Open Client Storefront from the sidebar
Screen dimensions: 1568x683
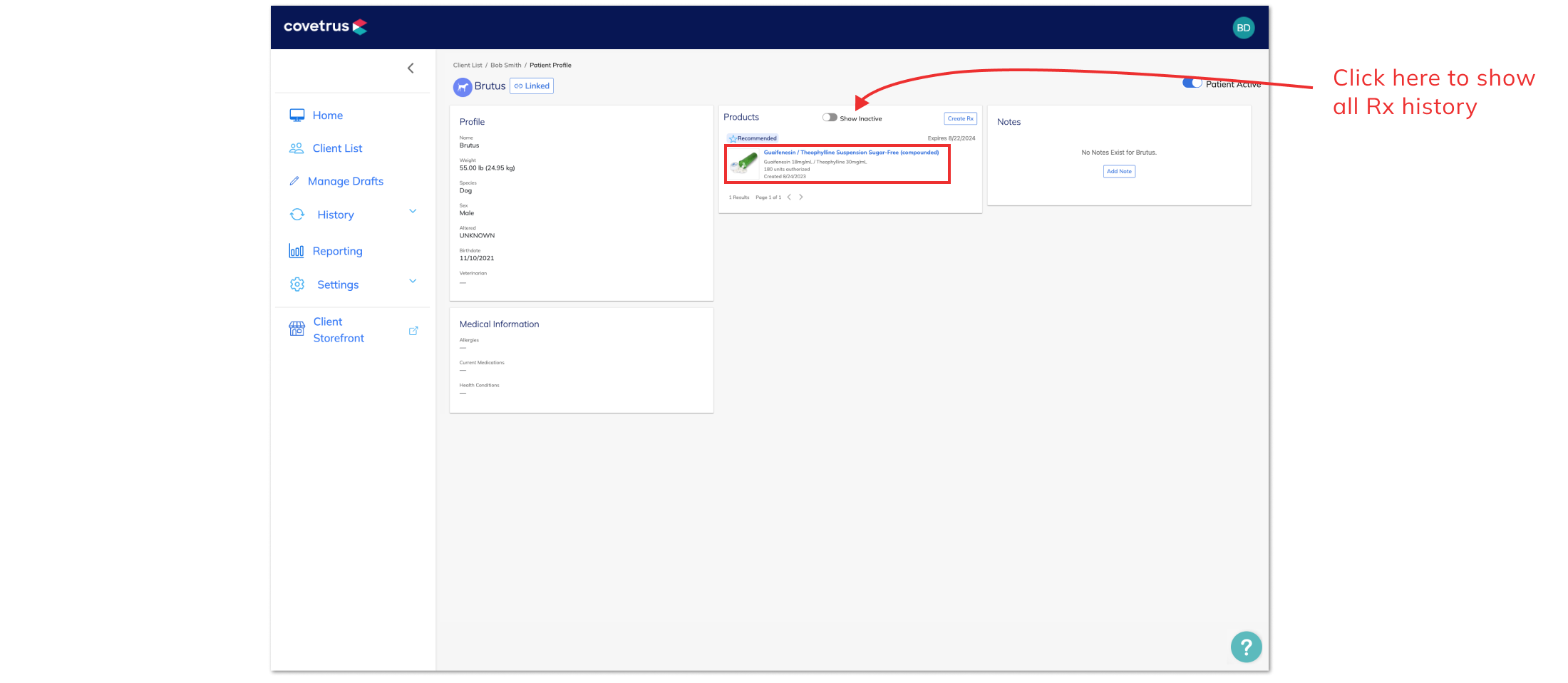click(339, 330)
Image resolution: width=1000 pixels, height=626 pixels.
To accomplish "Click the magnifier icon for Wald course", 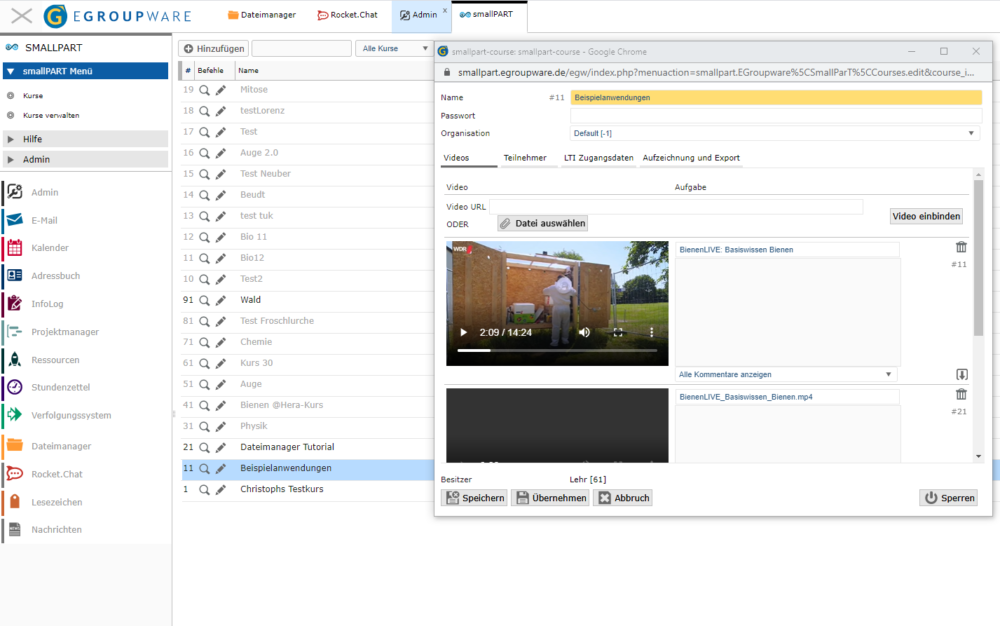I will click(x=204, y=300).
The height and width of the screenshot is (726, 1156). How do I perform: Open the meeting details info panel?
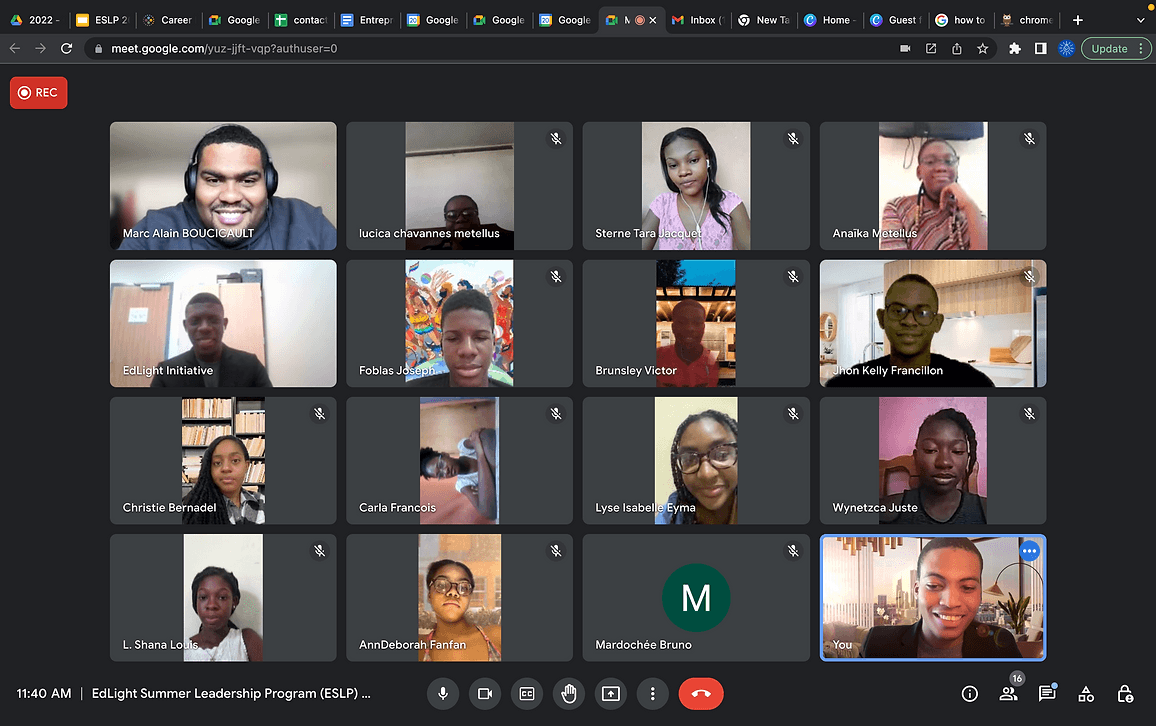969,693
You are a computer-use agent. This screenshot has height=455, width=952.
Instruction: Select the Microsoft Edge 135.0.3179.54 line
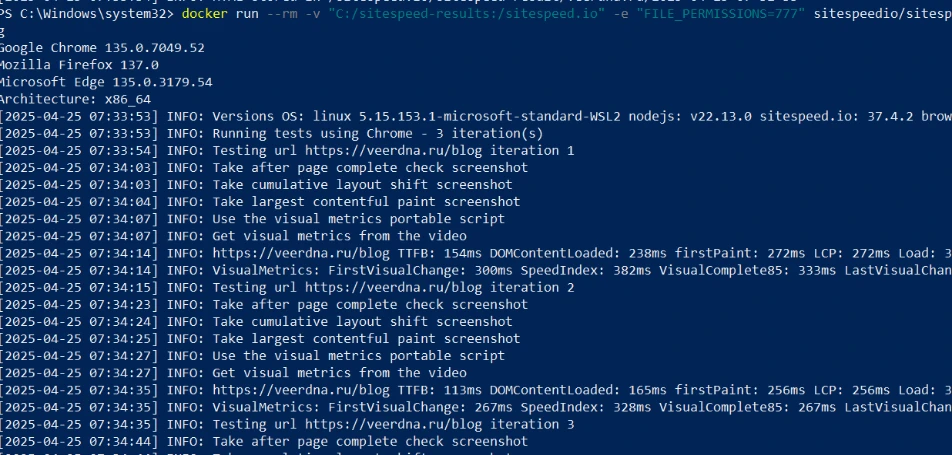106,82
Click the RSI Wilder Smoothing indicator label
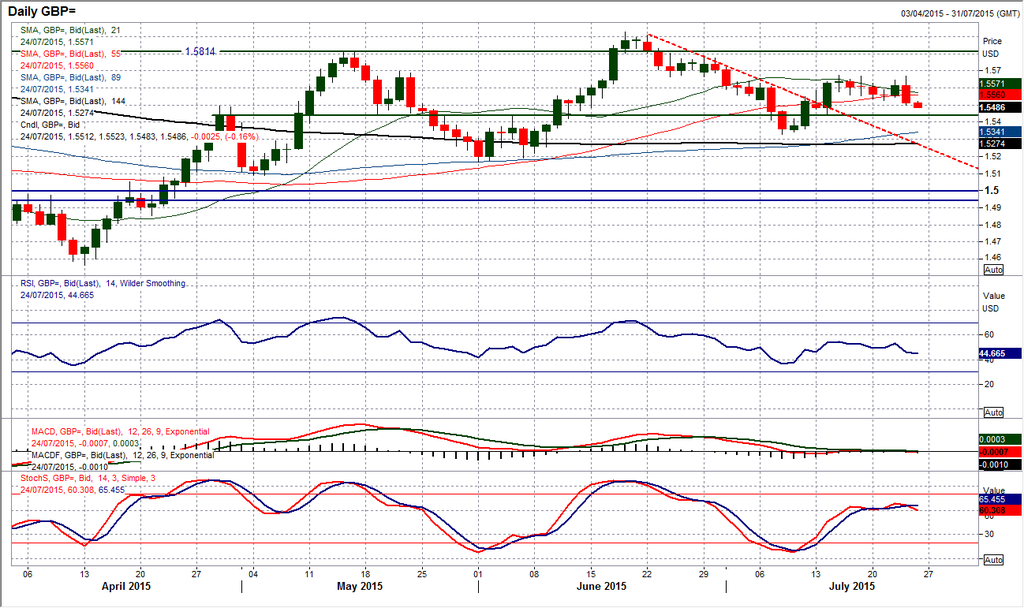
============
● What the exercise asks:
Retype, without any picture, exactly the lines from the one with "Instruction: Select the" through the end of the entries, inclusive.

● Response to this task:
Instruction: Select the Microsoft Edge 135.0.3179.54 line
106,82
Click the RSI Wilder Smoothing indicator label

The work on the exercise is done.